# [WHAT YOU ARE ASKED TO DO]
Reproduce the entries in full, with no changes.

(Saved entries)
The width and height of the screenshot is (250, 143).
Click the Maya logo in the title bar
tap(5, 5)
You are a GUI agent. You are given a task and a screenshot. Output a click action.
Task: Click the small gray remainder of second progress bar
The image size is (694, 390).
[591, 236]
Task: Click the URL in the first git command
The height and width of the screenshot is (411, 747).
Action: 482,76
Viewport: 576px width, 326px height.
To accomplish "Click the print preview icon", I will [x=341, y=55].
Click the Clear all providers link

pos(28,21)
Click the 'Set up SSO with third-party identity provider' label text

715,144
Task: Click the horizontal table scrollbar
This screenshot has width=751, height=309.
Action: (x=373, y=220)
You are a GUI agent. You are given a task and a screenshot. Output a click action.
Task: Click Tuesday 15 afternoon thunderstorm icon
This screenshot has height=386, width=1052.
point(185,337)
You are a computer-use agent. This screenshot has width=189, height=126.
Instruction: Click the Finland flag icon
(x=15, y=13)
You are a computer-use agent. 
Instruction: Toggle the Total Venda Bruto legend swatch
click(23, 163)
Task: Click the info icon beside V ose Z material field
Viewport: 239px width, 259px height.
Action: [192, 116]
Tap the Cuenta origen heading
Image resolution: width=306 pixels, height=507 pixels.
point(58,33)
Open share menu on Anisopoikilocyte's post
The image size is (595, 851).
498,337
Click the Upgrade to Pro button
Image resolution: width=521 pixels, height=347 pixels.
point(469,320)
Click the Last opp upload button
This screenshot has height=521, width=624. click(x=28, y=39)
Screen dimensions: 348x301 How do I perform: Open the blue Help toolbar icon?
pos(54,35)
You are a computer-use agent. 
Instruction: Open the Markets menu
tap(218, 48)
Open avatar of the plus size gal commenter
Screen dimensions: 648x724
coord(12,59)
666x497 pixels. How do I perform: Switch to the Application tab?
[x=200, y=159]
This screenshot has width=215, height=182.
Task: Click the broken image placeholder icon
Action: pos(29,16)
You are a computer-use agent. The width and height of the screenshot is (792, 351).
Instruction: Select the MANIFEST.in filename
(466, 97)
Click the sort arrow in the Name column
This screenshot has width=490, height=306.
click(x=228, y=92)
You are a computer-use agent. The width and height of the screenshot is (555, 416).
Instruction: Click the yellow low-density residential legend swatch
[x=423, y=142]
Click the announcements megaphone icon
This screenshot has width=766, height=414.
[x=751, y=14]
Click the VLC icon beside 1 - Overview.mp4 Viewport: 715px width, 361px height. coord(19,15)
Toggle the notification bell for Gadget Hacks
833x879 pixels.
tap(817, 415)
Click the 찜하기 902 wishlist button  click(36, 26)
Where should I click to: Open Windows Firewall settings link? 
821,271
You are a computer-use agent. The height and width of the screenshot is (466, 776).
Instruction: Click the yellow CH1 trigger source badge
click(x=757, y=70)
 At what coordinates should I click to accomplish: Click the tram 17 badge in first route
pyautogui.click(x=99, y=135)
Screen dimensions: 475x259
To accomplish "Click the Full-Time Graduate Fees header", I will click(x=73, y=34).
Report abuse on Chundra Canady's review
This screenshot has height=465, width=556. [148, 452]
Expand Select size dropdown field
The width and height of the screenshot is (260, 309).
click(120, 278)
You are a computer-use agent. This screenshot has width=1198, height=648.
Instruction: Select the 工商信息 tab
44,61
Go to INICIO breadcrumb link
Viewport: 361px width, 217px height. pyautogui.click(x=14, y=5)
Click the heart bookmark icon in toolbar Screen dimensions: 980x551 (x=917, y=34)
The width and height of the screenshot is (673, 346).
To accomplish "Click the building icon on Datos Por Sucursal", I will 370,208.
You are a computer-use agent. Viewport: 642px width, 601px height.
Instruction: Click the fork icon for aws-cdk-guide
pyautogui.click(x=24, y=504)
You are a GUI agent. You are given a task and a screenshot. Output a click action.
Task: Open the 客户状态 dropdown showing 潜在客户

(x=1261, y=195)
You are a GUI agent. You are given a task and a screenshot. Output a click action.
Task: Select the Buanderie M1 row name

# [YOUR RESPONSE]
The width and height of the screenshot is (250, 143).
Click the Maya logo in the title bar
tap(5, 5)
You are a GUI agent. You are given a task and a screenshot. Output a click action.
Task: Click the small gray remainder of second progress bar
The image size is (694, 390).
[591, 236]
Task: Click the URL in the first git command
The height and width of the screenshot is (411, 747).
Action: 482,76
Viewport: 576px width, 326px height.
To accomplish "Click the print preview icon", I will [x=341, y=55].
Click the Clear all providers link

pos(28,21)
Click the 'Set up SSO with third-party identity provider' label text

715,144
Task: Click the horizontal table scrollbar
This screenshot has width=751, height=309.
Action: (x=373, y=220)
You are a GUI agent. You are given a task and a screenshot. Output a click action.
Task: Click Tuesday 15 afternoon thunderstorm icon
This screenshot has height=386, width=1052.
point(185,337)
You are a computer-use agent. This screenshot has width=189, height=126.
Instruction: Click the Finland flag icon
(x=15, y=13)
You are a computer-use agent. 
Instruction: Toggle the Total Venda Bruto legend swatch
click(23, 163)
Task: Click the info icon beside V ose Z material field
Viewport: 239px width, 259px height.
Action: [192, 116]
Tap the Cuenta origen heading
Image resolution: width=306 pixels, height=507 pixels.
point(58,33)
Open share menu on Anisopoikilocyte's post
The image size is (595, 851).
498,337
Click the Upgrade to Pro button
Image resolution: width=521 pixels, height=347 pixels.
point(469,320)
Click the Last opp upload button
This screenshot has height=521, width=624. click(x=28, y=39)
Screen dimensions: 348x301 How do I perform: Open the blue Help toolbar icon?
pos(54,35)
You are a computer-use agent. 
Instruction: Open the Markets menu
tap(218, 48)
Open avatar of the plus size gal commenter
Screen dimensions: 648x724
coord(12,59)
666x497 pixels. How do I perform: Switch to the Application tab?
[x=200, y=159]
This screenshot has width=215, height=182.
Task: Click the broken image placeholder icon
Action: pos(29,16)
You are a computer-use agent. The width and height of the screenshot is (792, 351).
Instruction: Select the MANIFEST.in filename
(466, 97)
Click the sort arrow in the Name column
This screenshot has width=490, height=306.
click(x=228, y=92)
You are a computer-use agent. The width and height of the screenshot is (555, 416).
Instruction: Click the yellow low-density residential legend swatch
[x=423, y=142]
Click the announcements megaphone icon
This screenshot has width=766, height=414.
[x=751, y=14]
Click the VLC icon beside 1 - Overview.mp4 Viewport: 715px width, 361px height. coord(19,15)
Toggle the notification bell for Gadget Hacks
833x879 pixels.
tap(817, 415)
Click the 찜하기 902 wishlist button  click(36, 26)
Where should I click to: Open Windows Firewall settings link? 
821,271
You are a computer-use agent. The height and width of the screenshot is (466, 776).
Instruction: Click the yellow CH1 trigger source badge
click(x=757, y=70)
 At what coordinates should I click to accomplish: Click the tram 17 badge in first route
pyautogui.click(x=99, y=135)
Screen dimensions: 475x259
To accomplish "Click the Full-Time Graduate Fees header", I will click(x=73, y=34).
Report abuse on Chundra Canady's review
This screenshot has height=465, width=556. [148, 452]
Expand Select size dropdown field
The width and height of the screenshot is (260, 309).
click(120, 278)
You are a computer-use agent. This screenshot has width=1198, height=648.
Instruction: Select the 工商信息 tab
44,61
Go to INICIO breadcrumb link
Viewport: 361px width, 217px height. pyautogui.click(x=14, y=5)
Click the heart bookmark icon in toolbar Screen dimensions: 980x551 (x=917, y=34)
The width and height of the screenshot is (673, 346).
To accomplish "Click the building icon on Datos Por Sucursal", I will 370,208.
You are a computer-use agent. Viewport: 642px width, 601px height.
Instruction: Click the fork icon for aws-cdk-guide
pyautogui.click(x=24, y=504)
You are a GUI agent. You are given a task and a screenshot. Output a click action.
Task: Open the 客户状态 dropdown showing 潜在客户

(x=1261, y=195)
You are a GUI agent. You are given a task and a screenshot. Output a click action.
Task: Select the Buanderie M1 row name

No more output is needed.